In the ensuing weeks and months, Trump’s enemies in politics, media, and intelligence produced one accusation after another — all backed by innuendo and speculation, but lacking one shred of evidence. The voraciousness with which they went after first candidate Trump, then President-elect Trump, and now President Trump caused this writer to liken the whole thing to a witch hunt.
Now that a special counsel has been appointed to investigate those alleged connections, President Trump — while acknowledging that he sees the allegations as illegitimate (he tweeted early this morning, “This is the single greatest witch hunt of a politician in American history!”) — has remained uncharacteristically calm and collected. Even the Washington Post reported, “One senior White House official who was present for the discussions described Trump as ‘unbelievably calm and measured.’”

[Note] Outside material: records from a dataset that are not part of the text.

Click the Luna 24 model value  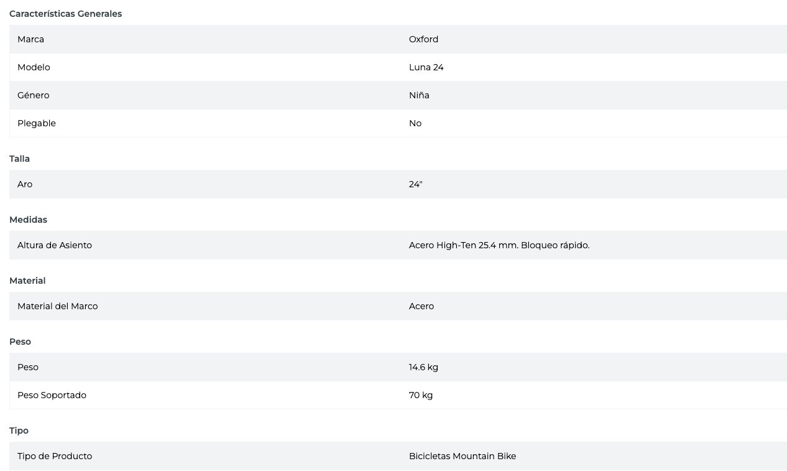[426, 67]
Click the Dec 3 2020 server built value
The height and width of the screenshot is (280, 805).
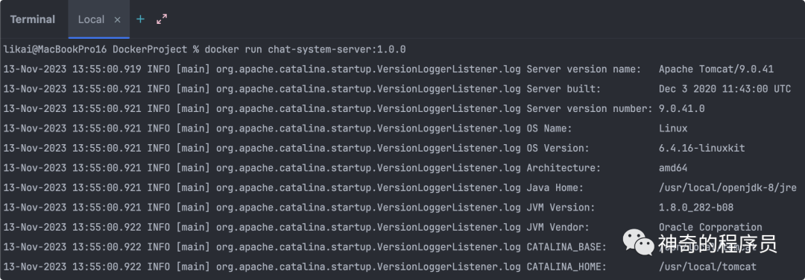tap(725, 89)
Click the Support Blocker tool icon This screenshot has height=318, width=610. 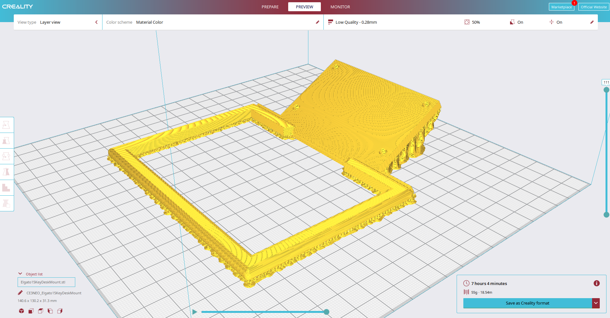coord(6,203)
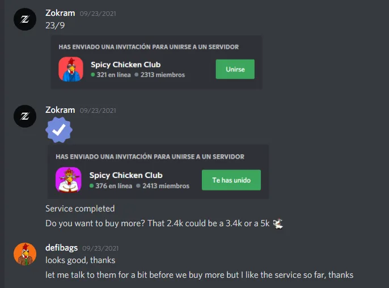Click the timestamp on the first Zokram message
This screenshot has height=288, width=389.
coord(98,14)
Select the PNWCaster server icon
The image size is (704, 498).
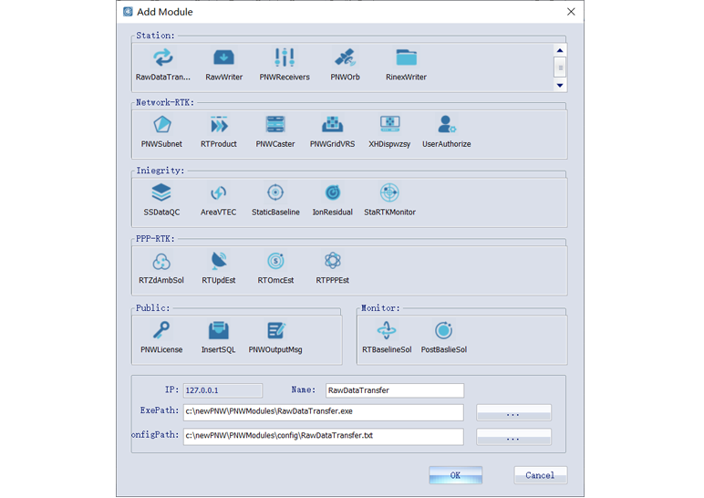[x=275, y=126]
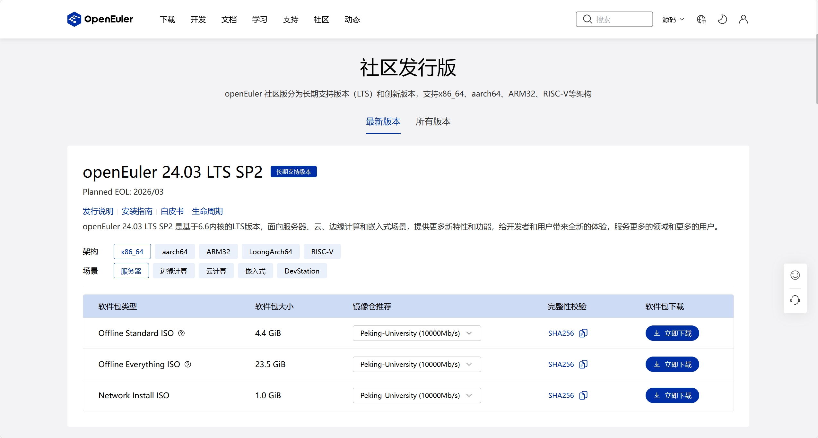Open the 文档 menu in the navigation
Screen dimensions: 818x438
pos(229,20)

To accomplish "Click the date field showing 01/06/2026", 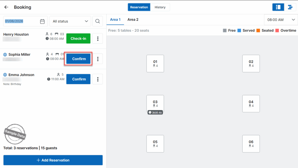I will point(20,21).
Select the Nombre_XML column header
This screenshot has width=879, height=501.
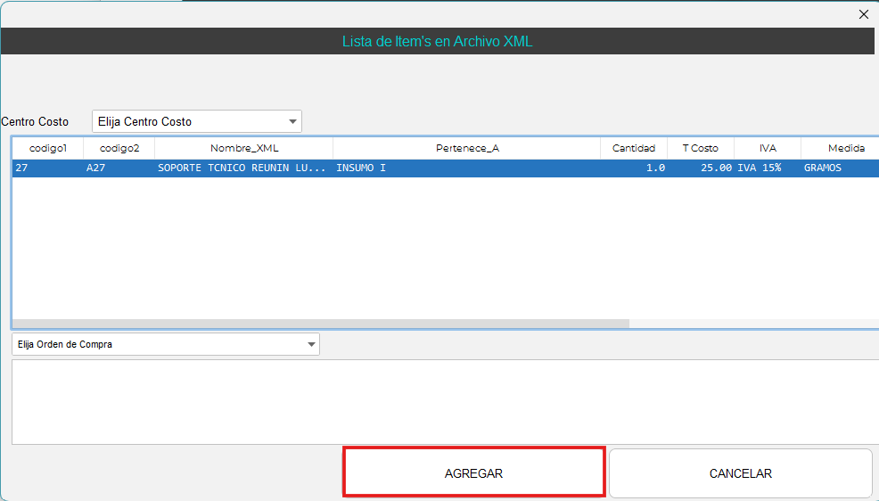(x=244, y=148)
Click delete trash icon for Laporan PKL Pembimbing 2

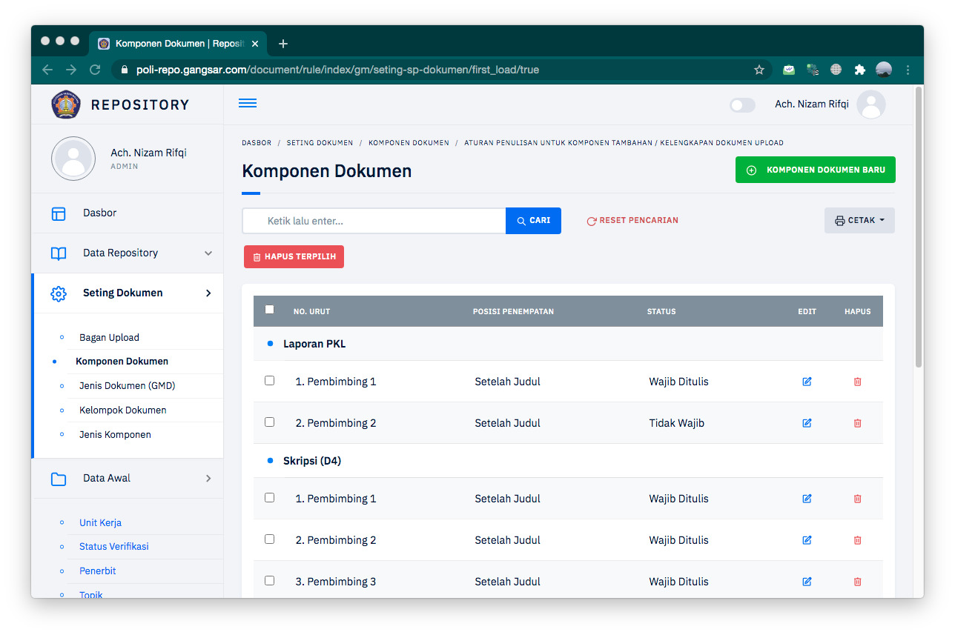[x=857, y=423]
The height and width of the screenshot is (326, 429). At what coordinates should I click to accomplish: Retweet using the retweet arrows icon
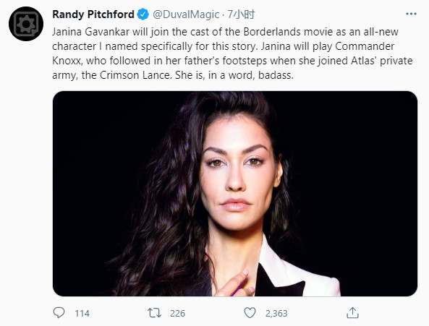[x=154, y=312]
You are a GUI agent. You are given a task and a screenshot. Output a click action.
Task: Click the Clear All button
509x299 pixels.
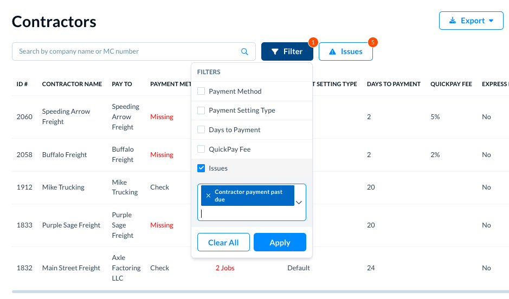(x=223, y=243)
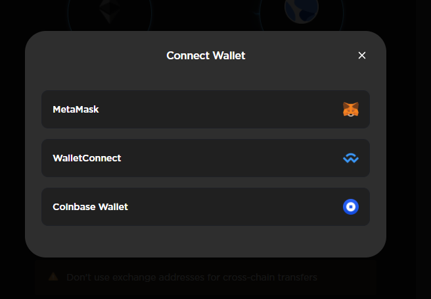The image size is (431, 299).
Task: Open the destination chain circle with the globe logo
Action: pos(302,14)
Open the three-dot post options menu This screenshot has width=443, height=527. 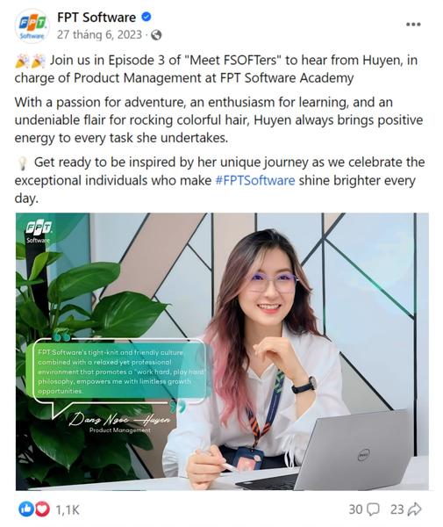(413, 25)
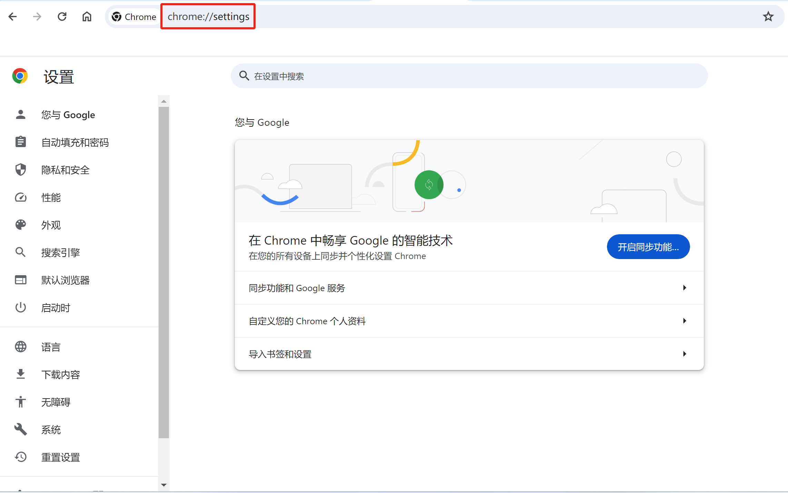This screenshot has height=493, width=788.
Task: Click the Chrome site info chip
Action: click(x=134, y=17)
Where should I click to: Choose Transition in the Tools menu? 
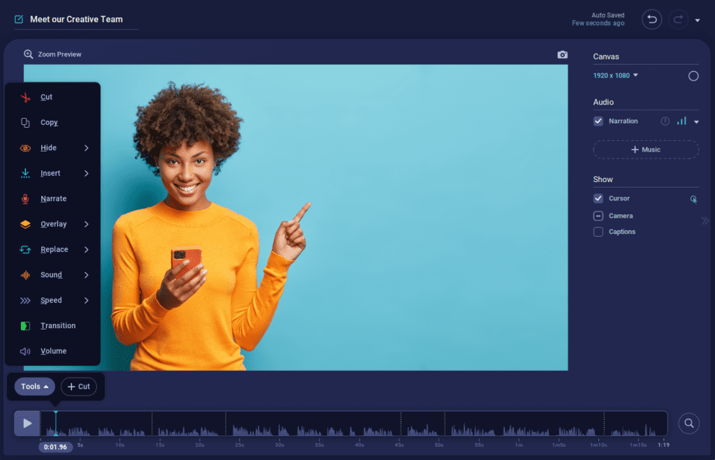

That unnamed official went on to say, “I expected him to be ranting and raving, but he was like, ‘Fine, let them do what they have to do, but we’ll be focused on our agenda.” In fact, if the liberal establishment expected Trump to react by rending his garments and gnashing his teeth, they are likely very disappointed right about now. The president said that he believes “a thorough investigation will confirm what we already know — there was no collusion between my campaign and any foreign entity. I look forward to this matter concluding quickly. In the meantime, I will never stop fighting for the people and the issues that matter most to the future of our country.”
This is a developing story and The New American will keep our readers updated.